KoPI-Konferenz am 5. und 6. 12.2025 / Deutschlands Verantwortung für einen gerechten Frieden in Palästina und Israel.

5.+6. Dezember: KoPI-Konferenz: „Deutschlands Verantwortung für einen gerechten Frieden in Palästina und Israel“ | Deutscher Koordinationskreis Palästina Israel

Playlist der Redebeiträge: https://youtube.com/playlist?list=PL3NhZhwE6hciMGNZy3Eve1_Nf2vbjItyS&si=dAvko7-oG661nGPg

Bericht von Matthias Jochheim: Zivilgesellschaftliche Konferenz in Frankfurt/M, 5.12. – 6.12.2025

„Deutschlands Verantwortung für einen gerechten Frieden in Palästina und Israel– so war das Thema einer Konferenz am vergangenen Wochenende in Frankfurt/M, organisiert vom Deutschen Koordinationskreis Palästina Israel. (www.kopi-online.de) Sowohl die Palästinensische Gemeinde Deutschland als auch die Jüdische Stimme für einen gerechten Frieden und eine ganze Reihe deutscher Friedensorganisationen arbeiten in diesem Kreis zusammen, und diskutierten in Frankfurt mit über 150 Teilnehmenden die nach wie vor schlimme Lage der palästinensischen Bevölkerung in Gaza, aber auch in der Westbank.

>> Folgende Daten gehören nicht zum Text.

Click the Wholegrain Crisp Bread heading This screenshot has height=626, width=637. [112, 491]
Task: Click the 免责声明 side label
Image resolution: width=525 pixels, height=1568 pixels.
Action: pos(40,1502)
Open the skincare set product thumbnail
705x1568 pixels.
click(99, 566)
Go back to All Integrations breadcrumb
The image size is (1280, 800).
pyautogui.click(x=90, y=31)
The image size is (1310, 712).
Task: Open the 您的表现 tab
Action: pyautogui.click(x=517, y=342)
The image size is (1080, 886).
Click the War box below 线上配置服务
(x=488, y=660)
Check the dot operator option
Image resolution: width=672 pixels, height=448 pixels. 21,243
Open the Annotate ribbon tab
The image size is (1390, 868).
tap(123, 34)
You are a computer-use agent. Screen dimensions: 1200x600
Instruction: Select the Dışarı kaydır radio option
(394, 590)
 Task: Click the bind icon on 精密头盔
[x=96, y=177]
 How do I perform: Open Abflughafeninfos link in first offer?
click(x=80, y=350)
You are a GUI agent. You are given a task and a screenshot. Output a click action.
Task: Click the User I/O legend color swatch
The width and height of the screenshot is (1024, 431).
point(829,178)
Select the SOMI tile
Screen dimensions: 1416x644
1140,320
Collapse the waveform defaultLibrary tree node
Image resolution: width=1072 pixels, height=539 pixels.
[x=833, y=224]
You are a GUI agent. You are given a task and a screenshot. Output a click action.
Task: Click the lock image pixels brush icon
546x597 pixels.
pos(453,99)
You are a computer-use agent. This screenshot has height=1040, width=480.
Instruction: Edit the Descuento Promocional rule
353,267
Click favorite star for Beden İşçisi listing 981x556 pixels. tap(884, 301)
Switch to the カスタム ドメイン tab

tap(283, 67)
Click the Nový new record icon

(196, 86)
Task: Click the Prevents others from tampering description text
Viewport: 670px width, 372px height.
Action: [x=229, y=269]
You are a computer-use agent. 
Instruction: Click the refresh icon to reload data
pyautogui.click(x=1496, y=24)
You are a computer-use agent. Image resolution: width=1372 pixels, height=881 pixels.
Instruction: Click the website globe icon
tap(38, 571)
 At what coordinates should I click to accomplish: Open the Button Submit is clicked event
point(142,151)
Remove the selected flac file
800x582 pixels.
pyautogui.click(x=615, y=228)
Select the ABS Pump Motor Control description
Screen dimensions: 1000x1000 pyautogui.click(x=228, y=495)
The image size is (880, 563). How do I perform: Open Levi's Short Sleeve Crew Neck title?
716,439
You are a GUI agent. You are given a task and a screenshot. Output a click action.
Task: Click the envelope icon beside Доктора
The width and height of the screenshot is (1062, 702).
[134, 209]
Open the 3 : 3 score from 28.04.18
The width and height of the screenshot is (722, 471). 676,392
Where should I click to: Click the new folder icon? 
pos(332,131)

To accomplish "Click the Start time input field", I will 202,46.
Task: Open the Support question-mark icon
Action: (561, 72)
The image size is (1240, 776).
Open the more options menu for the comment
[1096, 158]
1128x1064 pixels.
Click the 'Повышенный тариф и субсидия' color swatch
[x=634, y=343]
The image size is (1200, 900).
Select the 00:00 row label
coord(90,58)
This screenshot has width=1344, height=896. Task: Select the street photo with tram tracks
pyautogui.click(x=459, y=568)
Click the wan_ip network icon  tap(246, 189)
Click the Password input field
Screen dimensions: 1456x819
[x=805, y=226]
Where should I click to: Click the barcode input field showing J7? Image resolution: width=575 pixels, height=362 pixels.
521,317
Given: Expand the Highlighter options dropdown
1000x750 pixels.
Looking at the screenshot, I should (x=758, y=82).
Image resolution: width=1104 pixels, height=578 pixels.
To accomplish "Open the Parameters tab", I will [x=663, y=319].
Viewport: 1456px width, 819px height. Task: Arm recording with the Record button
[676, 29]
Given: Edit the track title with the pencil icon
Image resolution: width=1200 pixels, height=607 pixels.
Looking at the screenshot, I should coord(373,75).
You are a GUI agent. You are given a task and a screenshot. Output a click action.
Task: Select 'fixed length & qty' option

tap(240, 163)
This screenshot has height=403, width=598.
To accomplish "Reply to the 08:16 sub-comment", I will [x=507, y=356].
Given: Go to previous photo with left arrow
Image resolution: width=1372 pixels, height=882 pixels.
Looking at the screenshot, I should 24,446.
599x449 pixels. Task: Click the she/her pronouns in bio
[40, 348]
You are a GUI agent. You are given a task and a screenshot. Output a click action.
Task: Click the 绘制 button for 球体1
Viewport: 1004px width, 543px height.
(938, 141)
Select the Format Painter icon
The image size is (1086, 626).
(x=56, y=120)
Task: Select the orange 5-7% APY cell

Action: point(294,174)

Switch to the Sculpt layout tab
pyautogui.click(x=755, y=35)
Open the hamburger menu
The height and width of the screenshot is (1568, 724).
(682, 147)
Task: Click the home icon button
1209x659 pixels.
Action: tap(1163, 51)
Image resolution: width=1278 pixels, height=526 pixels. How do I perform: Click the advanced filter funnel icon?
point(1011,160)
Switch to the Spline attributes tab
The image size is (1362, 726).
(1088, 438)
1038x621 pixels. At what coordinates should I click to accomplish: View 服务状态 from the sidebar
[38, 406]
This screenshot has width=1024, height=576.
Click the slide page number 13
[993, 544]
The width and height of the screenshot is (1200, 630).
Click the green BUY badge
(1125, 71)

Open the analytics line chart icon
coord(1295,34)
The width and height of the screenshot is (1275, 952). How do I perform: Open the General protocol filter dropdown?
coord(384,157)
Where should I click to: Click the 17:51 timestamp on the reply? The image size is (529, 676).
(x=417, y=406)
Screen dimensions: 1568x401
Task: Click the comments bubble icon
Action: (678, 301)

Einführend wurde per Video die Sequenz aus einer Rede von F. Albanese vor Abgeordneten des EU-Parlaments gezeigt, in der sie die Passivität der EU gegenüber dem Genocid in Gaza anprangerte. – Als eine Motivations-Quelle der massiven militärischen Gewalt identifizierte Dr.Shir Hever, Geschäftsführer von BIP, dem „Bündnis für Gerechtigkeit zwischen Israel und Palästina“ dann die eklatanten Profite, die expandierende israelische Rüstungskonzerne wie ELBIT in der jetzigen Kriegskonjunktur einstreichen können, auf Kosten eskalierender Verschuldung des israelischen Staats. Premier Netanjahu beschrieb seine Idee von Israels Zukunft als den Weg zu einem nahöstlichen Sparta, einem Kriegerstaat. Seine eigene Bilanz: „Ich habe das Gesicht des Nahen Ostens verändert“.

George Rashmawi, Sprecher der palästinensischen Gemeinde Europa, stellte dem israelischen Rüstungs-Boom in seinem Beitrag die tiefgreifende Misere der palästinensischen Ökonomie entgegen: die weitgehende Zerstörung sowohl landwirtschaftlicher Flächen als auch der Gewerbebetriebe in Gaza, und der Entzug der elementaren Versorgung der Menschen dort, aber auch die fortschreitende Ruinierung der Ökonomie in der Westbank, durch Entzug regulärer Steuereinnahmen, immer weitere Blockierung der Verkehrswege und Ausdehnung der illegalen Siedlungen auf Kosten der palästinensischen Ortschaften und Bewohner.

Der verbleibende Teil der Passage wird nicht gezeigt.